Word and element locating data
- - -
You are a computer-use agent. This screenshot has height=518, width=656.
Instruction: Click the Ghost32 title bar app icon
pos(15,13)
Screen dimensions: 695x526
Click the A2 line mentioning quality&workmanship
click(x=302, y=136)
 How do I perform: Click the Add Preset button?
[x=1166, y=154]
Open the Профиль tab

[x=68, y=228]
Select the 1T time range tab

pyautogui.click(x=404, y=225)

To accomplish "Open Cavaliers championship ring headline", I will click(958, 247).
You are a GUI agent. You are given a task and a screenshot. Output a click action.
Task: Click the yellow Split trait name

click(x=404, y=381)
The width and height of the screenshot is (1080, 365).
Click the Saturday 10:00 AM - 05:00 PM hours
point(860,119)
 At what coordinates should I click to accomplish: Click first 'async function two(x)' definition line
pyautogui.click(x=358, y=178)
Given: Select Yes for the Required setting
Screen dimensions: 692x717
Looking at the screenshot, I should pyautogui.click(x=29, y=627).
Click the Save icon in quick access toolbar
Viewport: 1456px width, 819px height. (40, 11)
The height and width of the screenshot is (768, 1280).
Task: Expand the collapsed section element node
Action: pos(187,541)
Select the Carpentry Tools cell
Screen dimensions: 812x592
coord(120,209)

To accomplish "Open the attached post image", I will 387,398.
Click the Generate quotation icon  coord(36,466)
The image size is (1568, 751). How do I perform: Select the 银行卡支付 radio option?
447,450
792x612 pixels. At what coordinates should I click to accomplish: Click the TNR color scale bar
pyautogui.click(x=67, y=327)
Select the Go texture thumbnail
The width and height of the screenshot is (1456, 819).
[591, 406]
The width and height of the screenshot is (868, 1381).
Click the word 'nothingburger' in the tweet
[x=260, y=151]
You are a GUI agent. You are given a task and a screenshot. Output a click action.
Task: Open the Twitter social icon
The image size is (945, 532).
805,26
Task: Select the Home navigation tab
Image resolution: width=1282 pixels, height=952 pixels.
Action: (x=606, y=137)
- - -
Copy all of the rows above word for word.

RIGHT ANSWER:
You are a computer-use agent. This screenshot has height=518, width=656.
Instruction: Click the Ghost32 title bar app icon
pos(15,13)
Screen dimensions: 695x526
Click the A2 line mentioning quality&workmanship
click(x=302, y=136)
 How do I perform: Click the Add Preset button?
[x=1166, y=154]
Open the Профиль tab

[x=68, y=228]
Select the 1T time range tab

pyautogui.click(x=404, y=225)

To accomplish "Open Cavaliers championship ring headline", I will click(958, 247).
You are a GUI agent. You are given a task and a screenshot. Output a click action.
Task: Click the yellow Split trait name

click(x=404, y=381)
The width and height of the screenshot is (1080, 365).
Click the Saturday 10:00 AM - 05:00 PM hours
point(860,119)
 At what coordinates should I click to accomplish: Click first 'async function two(x)' definition line
pyautogui.click(x=358, y=178)
Given: Select Yes for the Required setting
Screen dimensions: 692x717
Looking at the screenshot, I should pyautogui.click(x=29, y=627).
Click the Save icon in quick access toolbar
Viewport: 1456px width, 819px height. (40, 11)
The height and width of the screenshot is (768, 1280).
Task: Expand the collapsed section element node
Action: pos(187,541)
Select the Carpentry Tools cell
Screen dimensions: 812x592
coord(120,209)

To accomplish "Open the attached post image", I will 387,398.
Click the Generate quotation icon  coord(36,466)
The image size is (1568, 751). How do I perform: Select the 银行卡支付 radio option?
447,450
792x612 pixels. At what coordinates should I click to accomplish: Click the TNR color scale bar
pyautogui.click(x=67, y=327)
Select the Go texture thumbnail
The width and height of the screenshot is (1456, 819).
[591, 406]
The width and height of the screenshot is (868, 1381).
Click the word 'nothingburger' in the tweet
[x=260, y=151]
You are a GUI agent. You are given a task and a screenshot. Output a click action.
Task: Open the Twitter social icon
The image size is (945, 532).
805,26
Task: Select the Home navigation tab
Image resolution: width=1282 pixels, height=952 pixels.
Action: (x=606, y=137)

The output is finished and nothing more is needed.